Supplied material:
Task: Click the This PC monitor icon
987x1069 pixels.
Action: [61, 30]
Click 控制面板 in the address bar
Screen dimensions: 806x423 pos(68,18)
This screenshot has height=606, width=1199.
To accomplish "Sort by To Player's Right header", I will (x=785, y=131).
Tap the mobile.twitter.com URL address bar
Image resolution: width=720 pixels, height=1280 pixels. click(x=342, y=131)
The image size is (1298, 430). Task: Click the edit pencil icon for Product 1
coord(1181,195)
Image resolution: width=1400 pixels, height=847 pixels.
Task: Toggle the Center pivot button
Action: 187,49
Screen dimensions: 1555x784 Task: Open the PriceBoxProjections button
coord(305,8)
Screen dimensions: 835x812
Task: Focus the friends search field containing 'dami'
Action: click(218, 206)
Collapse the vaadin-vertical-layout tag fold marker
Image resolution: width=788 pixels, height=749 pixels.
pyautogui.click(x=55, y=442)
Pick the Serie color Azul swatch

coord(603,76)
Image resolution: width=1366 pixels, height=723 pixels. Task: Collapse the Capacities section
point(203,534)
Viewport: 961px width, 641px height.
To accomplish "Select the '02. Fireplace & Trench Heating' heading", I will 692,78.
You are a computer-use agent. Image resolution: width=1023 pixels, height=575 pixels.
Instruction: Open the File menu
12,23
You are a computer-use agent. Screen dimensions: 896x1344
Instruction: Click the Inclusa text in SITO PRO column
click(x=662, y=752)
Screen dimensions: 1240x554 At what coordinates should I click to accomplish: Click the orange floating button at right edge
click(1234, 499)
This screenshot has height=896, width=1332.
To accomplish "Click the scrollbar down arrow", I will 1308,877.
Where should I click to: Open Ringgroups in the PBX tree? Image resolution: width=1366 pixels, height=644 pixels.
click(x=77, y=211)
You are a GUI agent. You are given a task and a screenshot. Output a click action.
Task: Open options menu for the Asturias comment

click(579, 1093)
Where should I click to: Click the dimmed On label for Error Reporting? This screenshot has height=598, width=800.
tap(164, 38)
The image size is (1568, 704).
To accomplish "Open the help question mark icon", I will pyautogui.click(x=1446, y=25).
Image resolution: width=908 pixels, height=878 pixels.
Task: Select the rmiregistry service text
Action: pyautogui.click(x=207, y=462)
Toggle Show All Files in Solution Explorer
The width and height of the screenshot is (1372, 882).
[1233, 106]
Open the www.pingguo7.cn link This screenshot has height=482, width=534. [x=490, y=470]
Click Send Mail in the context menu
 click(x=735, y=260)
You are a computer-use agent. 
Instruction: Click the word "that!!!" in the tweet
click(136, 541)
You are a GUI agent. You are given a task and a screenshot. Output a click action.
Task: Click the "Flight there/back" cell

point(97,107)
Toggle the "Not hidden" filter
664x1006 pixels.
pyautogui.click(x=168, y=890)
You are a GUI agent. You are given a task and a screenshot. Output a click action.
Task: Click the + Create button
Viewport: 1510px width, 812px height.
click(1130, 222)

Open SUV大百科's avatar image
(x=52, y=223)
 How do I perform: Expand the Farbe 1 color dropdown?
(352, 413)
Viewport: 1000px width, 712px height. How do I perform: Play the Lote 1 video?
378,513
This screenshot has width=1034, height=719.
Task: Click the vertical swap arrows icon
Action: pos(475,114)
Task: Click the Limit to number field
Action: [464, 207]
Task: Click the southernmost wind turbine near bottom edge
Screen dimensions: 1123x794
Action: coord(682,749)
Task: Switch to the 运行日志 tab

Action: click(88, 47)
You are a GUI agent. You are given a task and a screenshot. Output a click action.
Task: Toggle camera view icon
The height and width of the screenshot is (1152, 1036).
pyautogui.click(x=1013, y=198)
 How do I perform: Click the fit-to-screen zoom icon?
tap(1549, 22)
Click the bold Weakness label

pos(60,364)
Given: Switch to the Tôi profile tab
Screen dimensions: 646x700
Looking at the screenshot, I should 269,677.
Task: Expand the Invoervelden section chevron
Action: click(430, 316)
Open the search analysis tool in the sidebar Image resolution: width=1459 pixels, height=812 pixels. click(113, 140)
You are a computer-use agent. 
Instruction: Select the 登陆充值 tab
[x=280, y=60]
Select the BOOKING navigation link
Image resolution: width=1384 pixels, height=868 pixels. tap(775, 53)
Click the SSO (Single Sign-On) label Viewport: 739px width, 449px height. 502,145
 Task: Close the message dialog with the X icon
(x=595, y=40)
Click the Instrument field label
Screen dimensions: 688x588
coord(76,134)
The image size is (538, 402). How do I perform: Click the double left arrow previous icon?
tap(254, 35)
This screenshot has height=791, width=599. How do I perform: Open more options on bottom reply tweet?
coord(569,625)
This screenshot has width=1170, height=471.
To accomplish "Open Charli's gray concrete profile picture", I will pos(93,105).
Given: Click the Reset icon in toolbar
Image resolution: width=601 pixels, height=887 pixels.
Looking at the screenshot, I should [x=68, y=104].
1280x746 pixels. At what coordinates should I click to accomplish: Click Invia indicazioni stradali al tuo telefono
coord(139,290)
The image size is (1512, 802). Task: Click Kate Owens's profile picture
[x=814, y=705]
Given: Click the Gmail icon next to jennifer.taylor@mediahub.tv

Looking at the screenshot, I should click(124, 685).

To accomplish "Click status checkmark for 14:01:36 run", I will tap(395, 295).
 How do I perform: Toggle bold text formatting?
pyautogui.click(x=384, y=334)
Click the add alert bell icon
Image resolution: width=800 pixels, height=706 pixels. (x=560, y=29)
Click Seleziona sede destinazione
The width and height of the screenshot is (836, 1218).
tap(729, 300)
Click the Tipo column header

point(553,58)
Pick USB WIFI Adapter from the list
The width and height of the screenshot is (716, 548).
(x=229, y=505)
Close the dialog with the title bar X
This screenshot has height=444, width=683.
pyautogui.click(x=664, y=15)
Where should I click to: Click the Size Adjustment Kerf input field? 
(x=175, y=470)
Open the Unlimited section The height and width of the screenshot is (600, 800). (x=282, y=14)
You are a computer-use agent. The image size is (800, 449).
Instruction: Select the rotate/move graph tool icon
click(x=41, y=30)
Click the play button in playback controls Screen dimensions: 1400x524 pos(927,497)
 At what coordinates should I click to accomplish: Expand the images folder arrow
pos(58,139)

Exercise: Report how many lines of the records above contain the word "computer", and give only that number.

Response: 5